Task to complete
Omit every picture, and retype the lines that run from the beginning of the data below through the line containing "This screenshot has width=428, height=185.", inclusive.

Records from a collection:
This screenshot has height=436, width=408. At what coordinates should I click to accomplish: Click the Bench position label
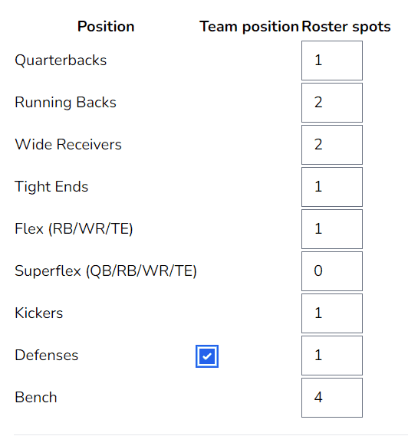pyautogui.click(x=36, y=398)
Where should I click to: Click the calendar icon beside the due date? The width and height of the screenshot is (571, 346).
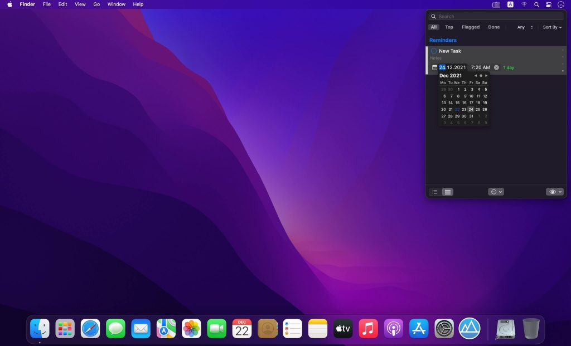435,67
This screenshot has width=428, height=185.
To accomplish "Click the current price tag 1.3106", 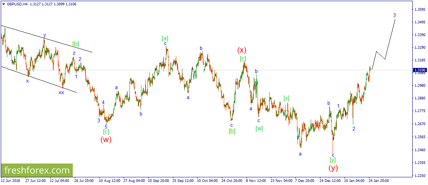I will (x=420, y=70).
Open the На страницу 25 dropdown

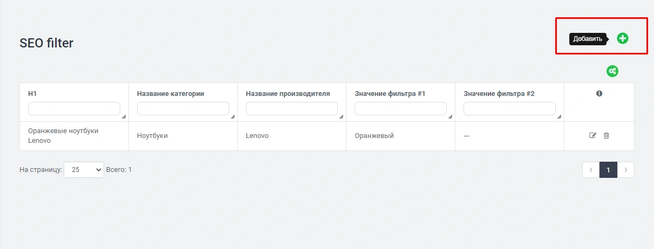84,170
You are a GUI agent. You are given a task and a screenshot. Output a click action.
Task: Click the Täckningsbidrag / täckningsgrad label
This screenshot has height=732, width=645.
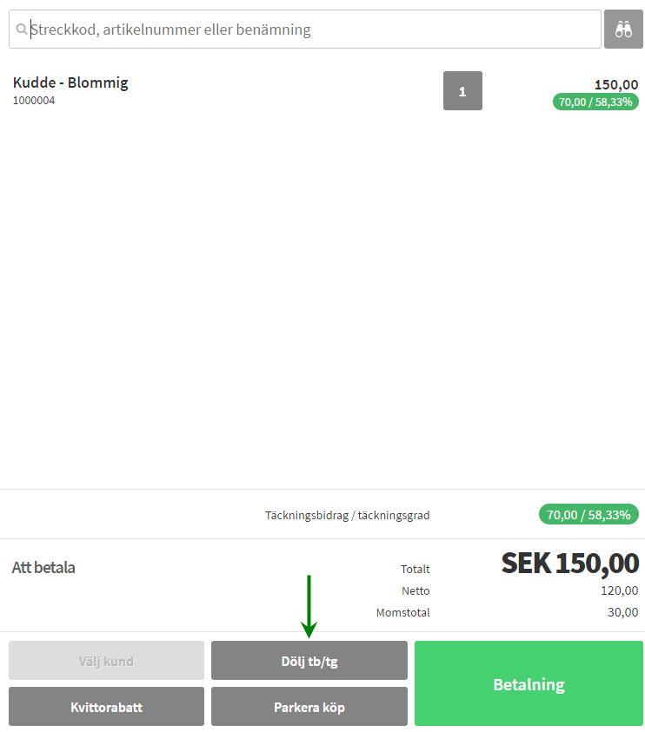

Response to this task
This screenshot has height=436, width=408. At what coordinates should I click to accomplish: Click the Bench position label
pyautogui.click(x=36, y=398)
Where should I click to: Click the calendar icon beside the due date? The width and height of the screenshot is (571, 346).
435,67
This screenshot has width=428, height=185.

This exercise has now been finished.